В ходе проведения бимануального исследования в августе 2015 г. было выявлено округлое образование, расположенное непосредственно за культей шейки матки: подвижное, плотное, безболезненное, размером около 3 см. При проведении экспертного УЗИ было подтверждено наличие позадишеечного образования, исходящего из культи шейки матки, размером 3 см, и также образование размером 8×4 см, расположенное выше и кзади от мочевого пузыря.
Во время лапароскопии в августе 2015 г. в брюшной полости выявлены: на париетальной брюшине два узловых округлых образования желтовато-розового цвета, размером 0,5 и 1,5 см (рис. 1); на культе шейки матки узел 2,5 см в области сигмовидной кишки одно большое узловатое образование бобовидной формы желтовато-розового цвета тугоэластической консистенции, размером 8×4×4 см, на стенке кишки узел, интимно спаянный 1,5 см, и рядом с ним 5 мелких узлов по 0,5 см такого же цвета и мягкоэластической консистенции (рис. 2). Кроме того, в области сальника был обнаружен узел диаметром около 3 см (рис. 3). В культе шейки матки находился миоматозный узел плотной консистенции с типичной для миомы структурой размером около 2,5 см (рис. 4).
В ходе операции выполнено удаление всех выявленных узловых образований. Технически это было несложно, так как плотного прикрепления узлов к тканям не было. Только при удалении в области сигмовидной кишки произошло десерозирование кишечника. Дефект зашит.
Миоматозные узлы удалены из брюшной полости через троакары, большие узлы морцеллированы в эндобеге.
Послеоперационный период протекал без осложнений, пациентка выписана в удовлетворительном состоянии под наблюдение лечащего врача. Гистологически в микропрепаратах выявлена миома матки, но в одном из микропрепаратов определена мезенхимальная мелкоклеточная опухоль, при этом нельзя исключить гастроинтестинальную стромальную опухоль (GIST). Проведен иммуногистохимический анализ: данных, подтверждающих GIST — нет, лейомиома.
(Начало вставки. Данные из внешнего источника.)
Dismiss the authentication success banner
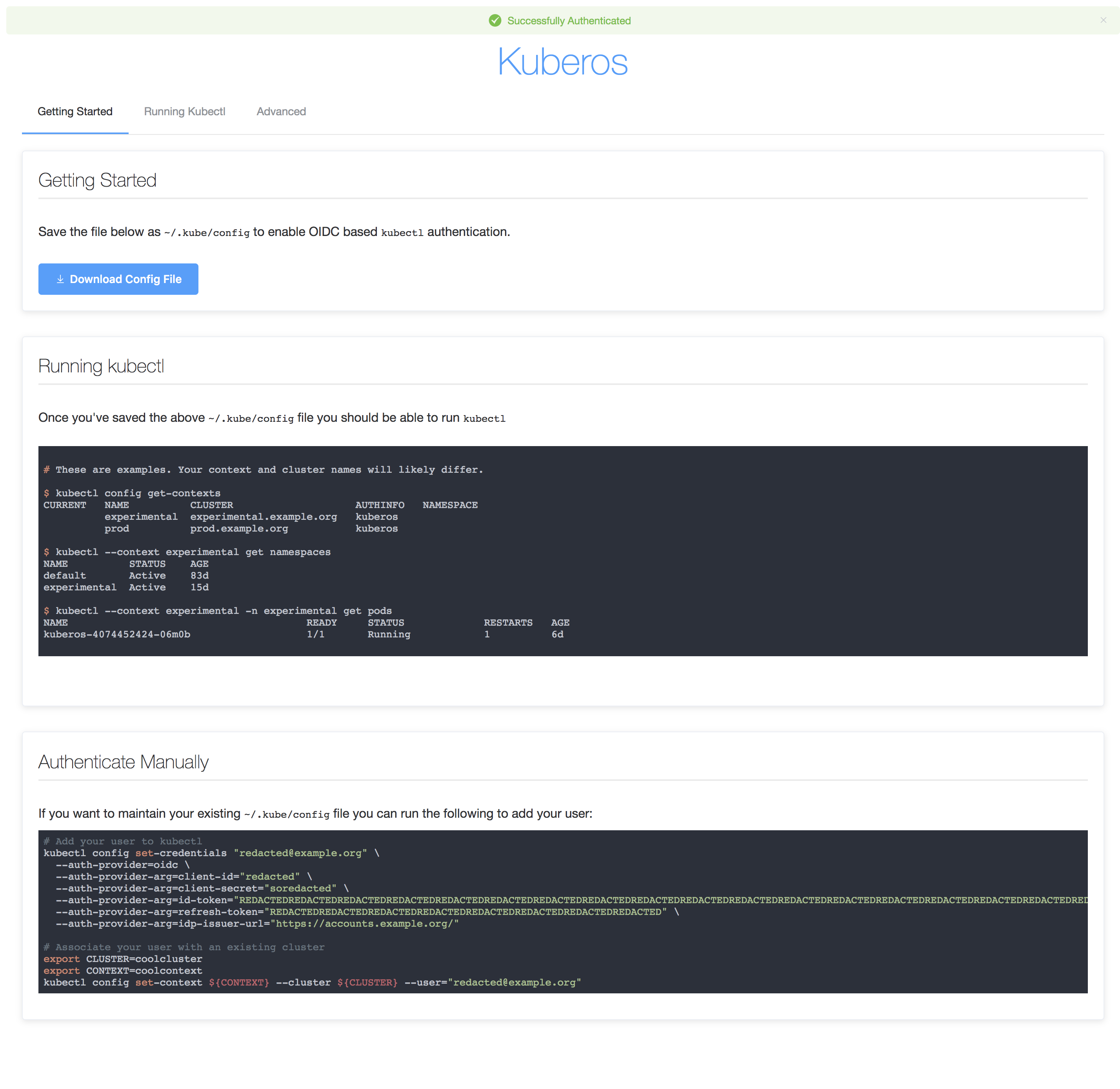The height and width of the screenshot is (1089, 1120). point(1103,19)
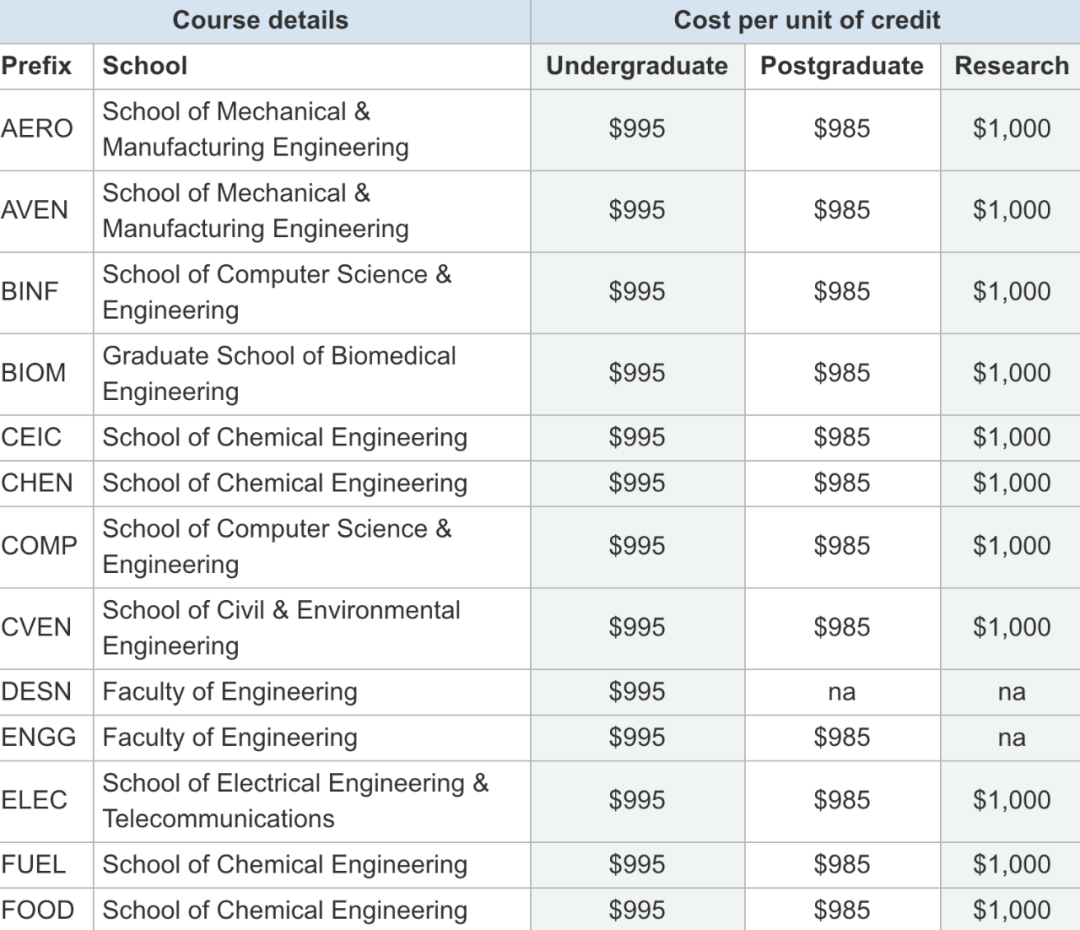This screenshot has height=930, width=1080.
Task: Select the BINF prefix cell
Action: click(30, 291)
В ходе динамического наблюдения в послеоперационном периоде пациентка отметила значительное уменьшение болевого синдрома, улучшение качества жизни.
Все опасения медицинского сообщества, касающиеся морцелляции, связаны с двумя основными рисками: первый — риск оставления в брюшной полости участков миоматозной ткани с последующим формированием ятрогенных миом; второй — вероятность распространения злокачественной опухоли матки вследствие ее морцелляции в брюшной полости [33].
Снижение данных рисков может быть реализовано, во-первых, путем тщательного интраоперационного контроля как во время морцелляции, так, и на этапе санации брюшной полости, во-вторых, тем, что все пациентки, подлежащие оперативному вмешательству на матке и имеющие риск малигнизации опухоли матки, должны быть полностью тщательно обследованы на предоперационном этапе (УЗИ, МРТ, гистологическое исследование эндометрия), и если риски сохраняются, то должен быть выбран характер оперативного вмешательства, исключающий морцелляцию [34, 35].
* — от англ. morcellation — удаление опухоли или органа по частям.